What needs to be done
Work out how many lines in the data below contain the string "Task", and reply with that figure alone.

Records for this exercise

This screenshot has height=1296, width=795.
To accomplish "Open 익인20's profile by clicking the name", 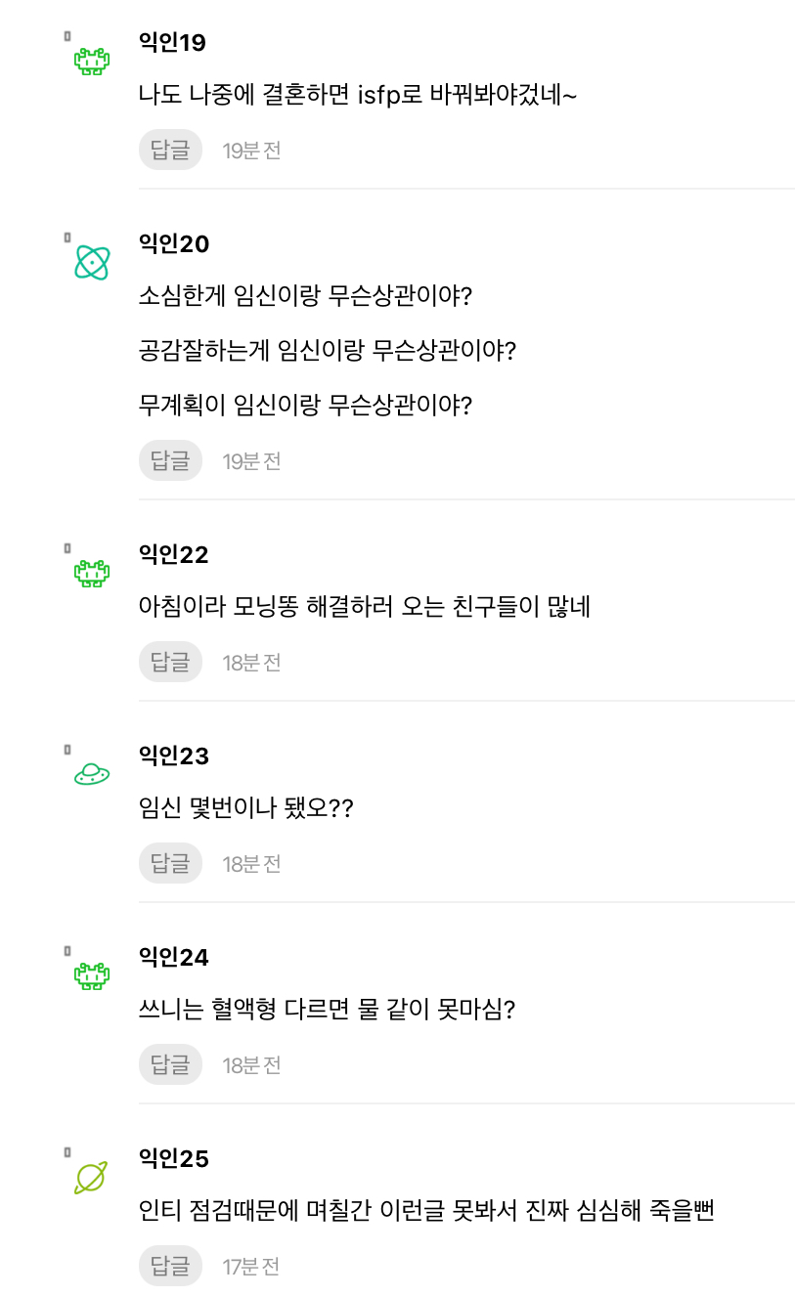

...

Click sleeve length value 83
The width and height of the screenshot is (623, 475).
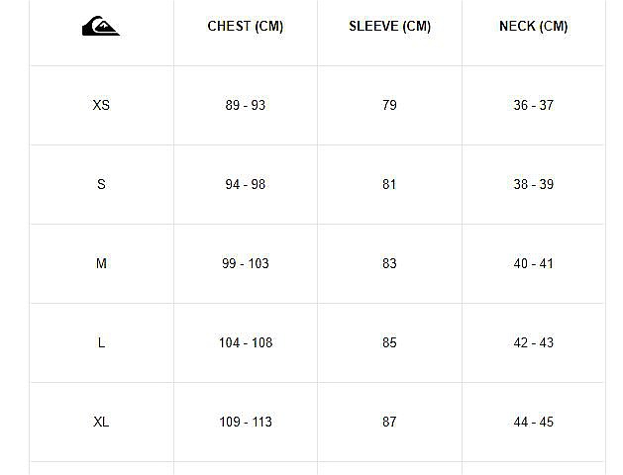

* * *

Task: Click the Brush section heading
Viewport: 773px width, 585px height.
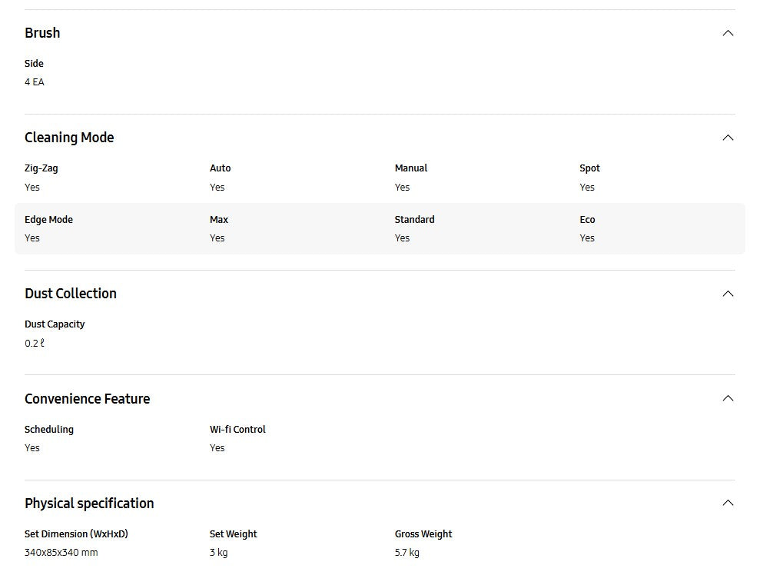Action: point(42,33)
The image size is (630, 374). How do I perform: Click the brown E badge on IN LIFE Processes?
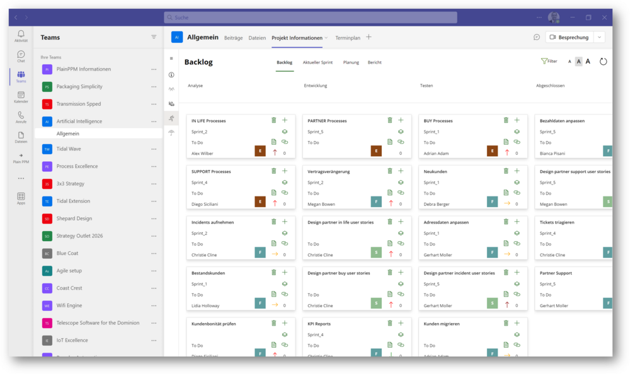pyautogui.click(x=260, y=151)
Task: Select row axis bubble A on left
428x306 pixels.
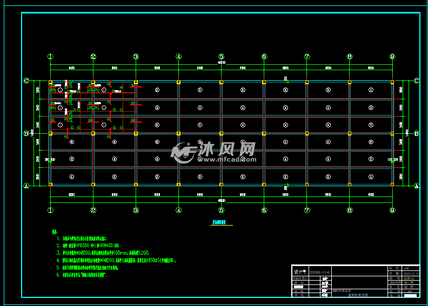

Written response
2